> **Task input**
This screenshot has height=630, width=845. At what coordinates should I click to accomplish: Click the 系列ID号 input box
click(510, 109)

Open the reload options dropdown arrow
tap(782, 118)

---

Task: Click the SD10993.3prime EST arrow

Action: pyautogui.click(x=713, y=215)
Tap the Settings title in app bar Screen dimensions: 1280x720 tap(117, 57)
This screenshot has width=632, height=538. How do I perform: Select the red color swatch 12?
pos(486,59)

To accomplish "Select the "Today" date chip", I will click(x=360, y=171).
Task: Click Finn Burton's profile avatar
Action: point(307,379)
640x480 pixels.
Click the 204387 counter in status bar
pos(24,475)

==

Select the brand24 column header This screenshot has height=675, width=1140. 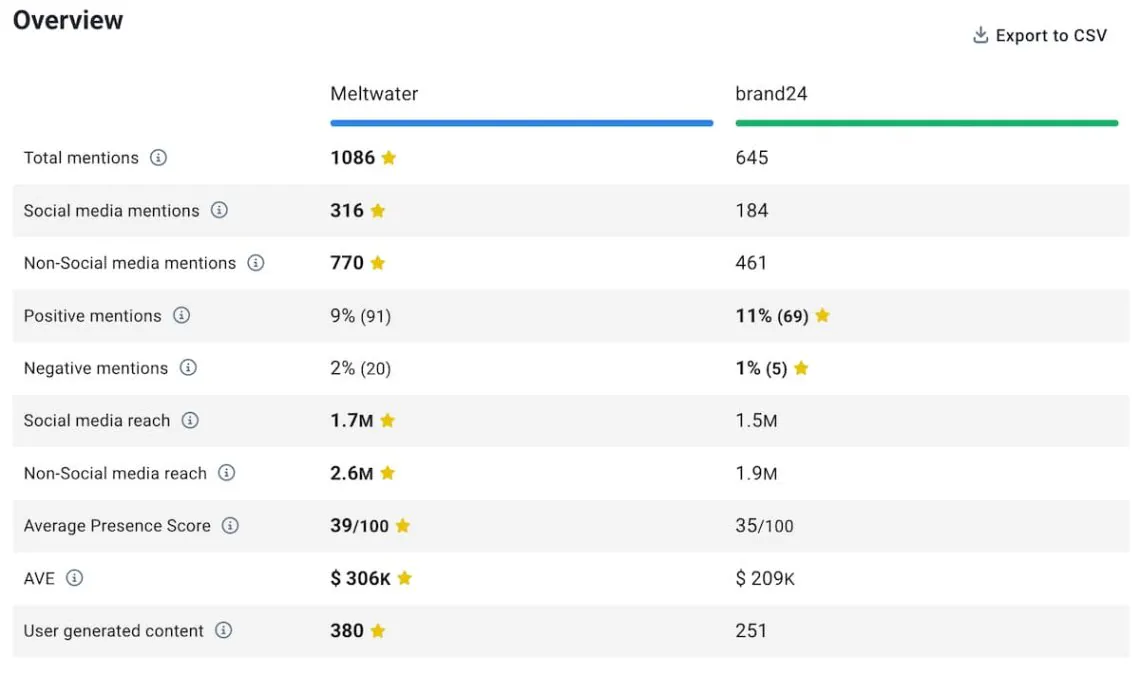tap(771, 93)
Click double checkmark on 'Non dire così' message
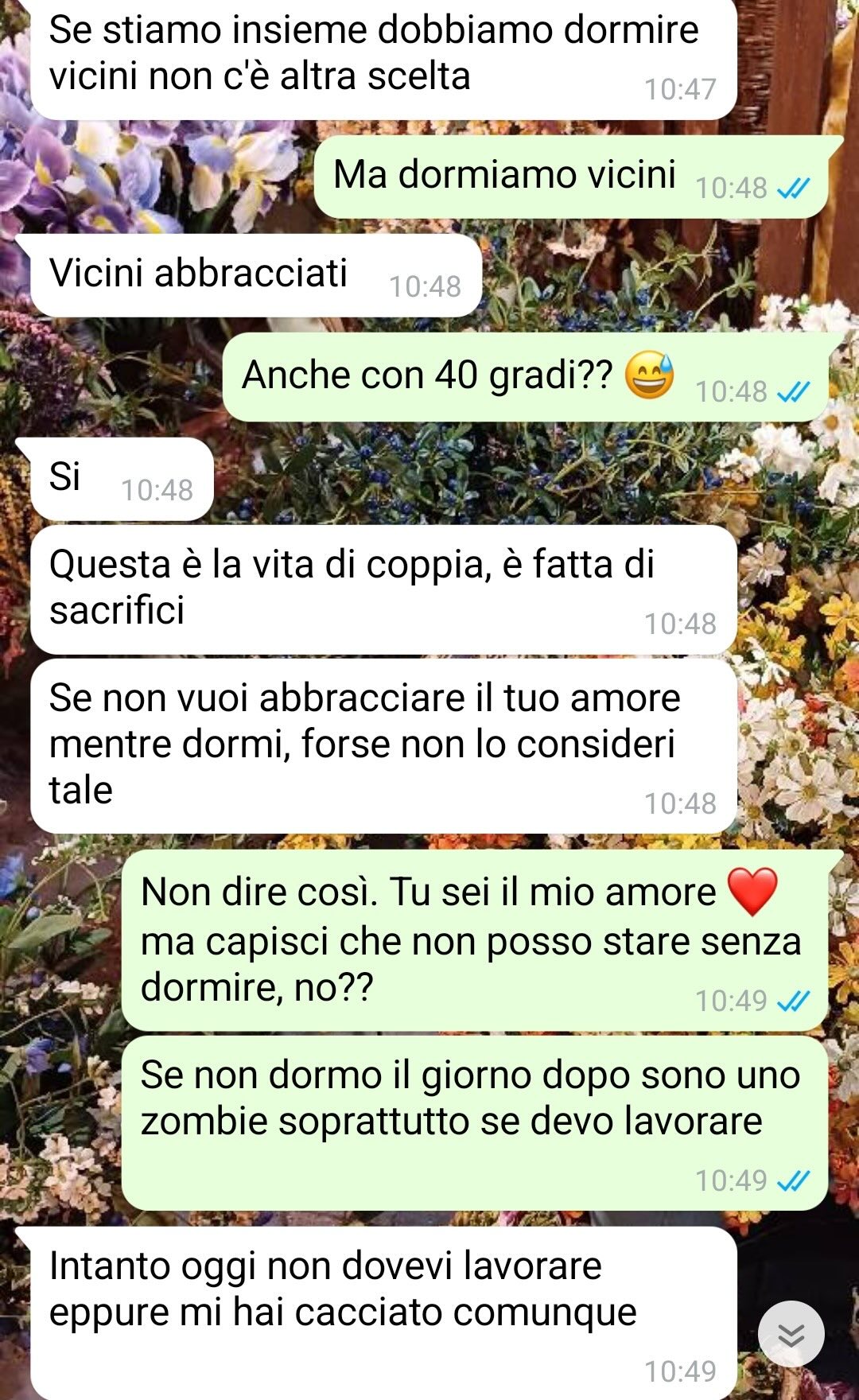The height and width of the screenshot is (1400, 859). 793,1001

> **Work task**
Using the entries above, extract exactly the span from the line with "Tap the Settings" to the line with "640x480 pixels.", both lines included; leave out everything else.

> **Completed exercise**
Tap the Settings title in app bar Screen dimensions: 1280x720 tap(117, 57)
This screenshot has width=632, height=538. How do I perform: Select the red color swatch 12?
pos(486,59)

To accomplish "Select the "Today" date chip", I will click(x=360, y=171).
Task: Click Finn Burton's profile avatar
Action: point(307,379)
640x480 pixels.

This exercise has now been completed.